What to do
Look through the entries below. Report each line that has the word "agent" in it.

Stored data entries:
══════════════════════════════

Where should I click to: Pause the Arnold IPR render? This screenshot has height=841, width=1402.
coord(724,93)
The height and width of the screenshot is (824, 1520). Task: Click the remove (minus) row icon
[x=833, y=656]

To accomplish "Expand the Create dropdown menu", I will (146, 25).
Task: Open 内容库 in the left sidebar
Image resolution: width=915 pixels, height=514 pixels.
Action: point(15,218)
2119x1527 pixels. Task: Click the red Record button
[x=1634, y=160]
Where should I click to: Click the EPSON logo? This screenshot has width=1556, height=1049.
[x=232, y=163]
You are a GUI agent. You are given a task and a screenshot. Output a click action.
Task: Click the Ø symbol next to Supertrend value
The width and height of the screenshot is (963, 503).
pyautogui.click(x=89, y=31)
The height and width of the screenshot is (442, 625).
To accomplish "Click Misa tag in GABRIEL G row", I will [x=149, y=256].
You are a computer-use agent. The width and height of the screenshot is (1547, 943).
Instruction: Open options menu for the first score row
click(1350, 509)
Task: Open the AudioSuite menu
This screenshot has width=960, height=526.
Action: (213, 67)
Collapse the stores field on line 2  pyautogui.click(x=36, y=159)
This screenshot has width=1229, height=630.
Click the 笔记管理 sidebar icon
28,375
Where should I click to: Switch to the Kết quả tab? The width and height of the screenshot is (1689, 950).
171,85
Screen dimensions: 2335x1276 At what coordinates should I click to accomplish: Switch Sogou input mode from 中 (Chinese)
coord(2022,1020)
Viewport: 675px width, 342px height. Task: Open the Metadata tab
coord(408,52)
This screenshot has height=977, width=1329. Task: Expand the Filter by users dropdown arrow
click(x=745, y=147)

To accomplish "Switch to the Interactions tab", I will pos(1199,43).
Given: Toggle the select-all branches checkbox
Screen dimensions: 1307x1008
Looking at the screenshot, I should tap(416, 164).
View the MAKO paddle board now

══════════════════════════════

Written response
You are a GUI agent. You are given a task and a screenshot. Output a click action.
You are a computer-use agent. The width and height of the screenshot is (1547, 943).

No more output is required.